> **Testo fornito**:
Domenica di fine marzo a Roma, cielo terso e sole caldo, si gira a braccia scoperte, i parchi sono più pieni delle chiese. A mezzogiorno però, mentre qualcuno magari è impegnato a cercare il ristorante a Ostia, altri sono già davanti ai cancelli della palestra popolare Valerio Verbano, nel cuore del Tufello, quartiere popolare di Roma. Sono i fan di Alessandro Borghi, l’attore romano che oggi sarà a disposizione del quartiere dalle quattro alle sei, grazie al lavoro dell’assessore alla cultura del Terzo Municipio, Christian Raimo, e della sua invenzione, quel movimento di cittadini che si è radunato, identificato e attivato sotto il nome di Grande come una città.

> **Dati raccolti**:
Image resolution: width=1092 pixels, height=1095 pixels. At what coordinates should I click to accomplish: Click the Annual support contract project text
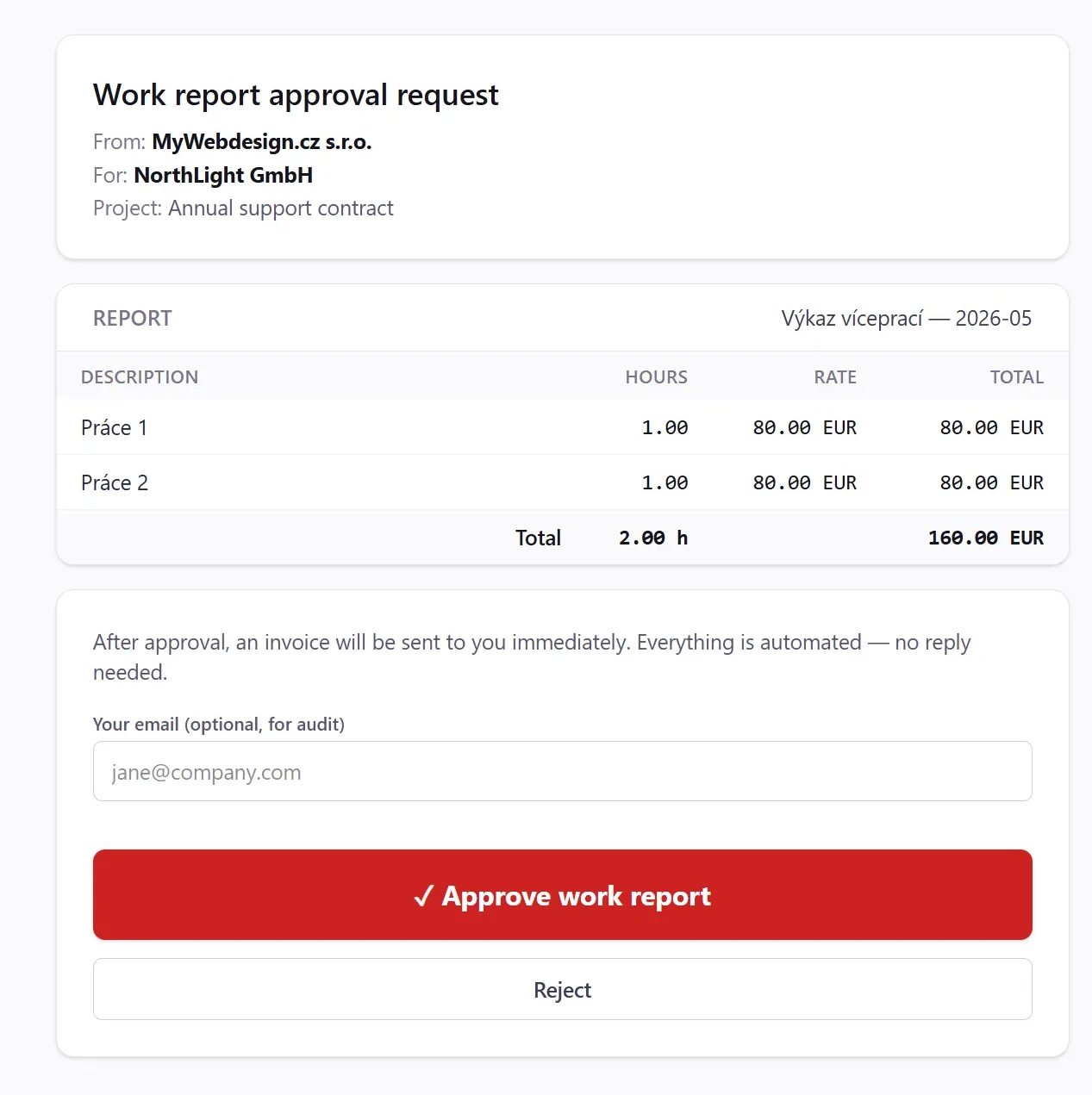281,208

> **Compiti ed esercizi**:
a) Secondo il testo fornito, in quale quartiere di Roma si trova la palestra popolare Valerio Verbano?
b) Cita parola per parola il passo del testo fornito da "Domenica di fine" fino a "come una città." incluso.
I dati non hanno alcun legame con il testo fornito.

> **Soluzioni qui sotto**:
a) Nel Tufello.

b)
Domenica di fine marzo a Roma, cielo terso e sole caldo, si gira a braccia scoperte, i parchi sono più pieni delle chiese. A mezzogiorno però, mentre qualcuno magari è impegnato a cercare il ristorante a Ostia, altri sono già davanti ai cancelli della palestra popolare Valerio Verbano, nel cuore del Tufello, quartiere popolare di Roma. Sono i fan di Alessandro Borghi, l’attore romano che oggi sarà a disposizione del quartiere dalle quattro alle sei, grazie al lavoro dell’assessore alla cultura del Terzo Municipio, Christian Raimo, e della sua invenzione, quel movimento di cittadini che si è radunato, identificato e attivato sotto il nome di Grande come una città.